Stated exercise
Copy the listing below word for word, with every line unchanged.

Extracted information

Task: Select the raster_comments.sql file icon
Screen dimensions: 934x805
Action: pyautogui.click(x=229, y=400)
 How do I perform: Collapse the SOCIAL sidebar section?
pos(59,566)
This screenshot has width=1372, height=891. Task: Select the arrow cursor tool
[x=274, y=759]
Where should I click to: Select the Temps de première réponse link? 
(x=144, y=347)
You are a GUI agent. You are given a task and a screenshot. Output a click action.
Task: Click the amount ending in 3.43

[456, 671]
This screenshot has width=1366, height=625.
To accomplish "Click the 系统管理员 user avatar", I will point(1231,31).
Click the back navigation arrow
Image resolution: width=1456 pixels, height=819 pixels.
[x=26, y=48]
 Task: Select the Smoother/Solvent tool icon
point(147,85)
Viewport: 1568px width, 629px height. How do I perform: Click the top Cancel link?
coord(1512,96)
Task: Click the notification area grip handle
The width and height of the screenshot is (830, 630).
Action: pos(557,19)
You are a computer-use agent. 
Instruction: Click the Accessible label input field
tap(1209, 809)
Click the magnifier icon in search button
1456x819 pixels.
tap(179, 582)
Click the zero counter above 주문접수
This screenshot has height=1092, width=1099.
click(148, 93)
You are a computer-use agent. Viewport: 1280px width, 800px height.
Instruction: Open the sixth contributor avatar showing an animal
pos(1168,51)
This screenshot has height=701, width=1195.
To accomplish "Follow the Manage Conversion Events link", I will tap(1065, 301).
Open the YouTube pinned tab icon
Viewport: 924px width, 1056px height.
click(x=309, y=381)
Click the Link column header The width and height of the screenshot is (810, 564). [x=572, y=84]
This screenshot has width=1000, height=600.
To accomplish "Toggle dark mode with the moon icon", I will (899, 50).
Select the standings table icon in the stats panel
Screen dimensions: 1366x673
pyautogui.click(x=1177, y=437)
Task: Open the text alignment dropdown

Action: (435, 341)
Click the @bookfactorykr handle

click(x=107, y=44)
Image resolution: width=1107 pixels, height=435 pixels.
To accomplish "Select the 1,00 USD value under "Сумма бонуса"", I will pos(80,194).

Exercise result
Task: Select the raster_comments.sql file icon
Screen dimensions: 934x805
Action: pyautogui.click(x=229, y=400)
 How do I perform: Collapse the SOCIAL sidebar section?
pos(59,566)
This screenshot has width=1372, height=891. Task: Select the arrow cursor tool
[x=274, y=759]
Where should I click to: Select the Temps de première réponse link? 
(x=144, y=347)
You are a GUI agent. You are given a task and a screenshot. Output a click action.
Task: Click the amount ending in 3.43

[456, 671]
This screenshot has width=1366, height=625.
To accomplish "Click the 系统管理员 user avatar", I will point(1231,31).
Click the back navigation arrow
Image resolution: width=1456 pixels, height=819 pixels.
[x=26, y=48]
 Task: Select the Smoother/Solvent tool icon
point(147,85)
Viewport: 1568px width, 629px height. How do I perform: Click the top Cancel link?
coord(1512,96)
Task: Click the notification area grip handle
The width and height of the screenshot is (830, 630).
Action: pos(557,19)
You are a computer-use agent. 
Instruction: Click the Accessible label input field
tap(1209, 809)
Click the magnifier icon in search button
1456x819 pixels.
tap(179, 582)
Click the zero counter above 주문접수
This screenshot has height=1092, width=1099.
click(148, 93)
You are a computer-use agent. Viewport: 1280px width, 800px height.
Instruction: Open the sixth contributor avatar showing an animal
pos(1168,51)
This screenshot has height=701, width=1195.
To accomplish "Follow the Manage Conversion Events link", I will tap(1065, 301).
Open the YouTube pinned tab icon
Viewport: 924px width, 1056px height.
click(x=309, y=381)
Click the Link column header The width and height of the screenshot is (810, 564). [x=572, y=84]
This screenshot has width=1000, height=600.
To accomplish "Toggle dark mode with the moon icon", I will (899, 50).
Select the standings table icon in the stats panel
Screen dimensions: 1366x673
pyautogui.click(x=1177, y=437)
Task: Open the text alignment dropdown

Action: (435, 341)
Click the @bookfactorykr handle

click(x=107, y=44)
Image resolution: width=1107 pixels, height=435 pixels.
To accomplish "Select the 1,00 USD value under "Сумма бонуса"", I will pos(80,194).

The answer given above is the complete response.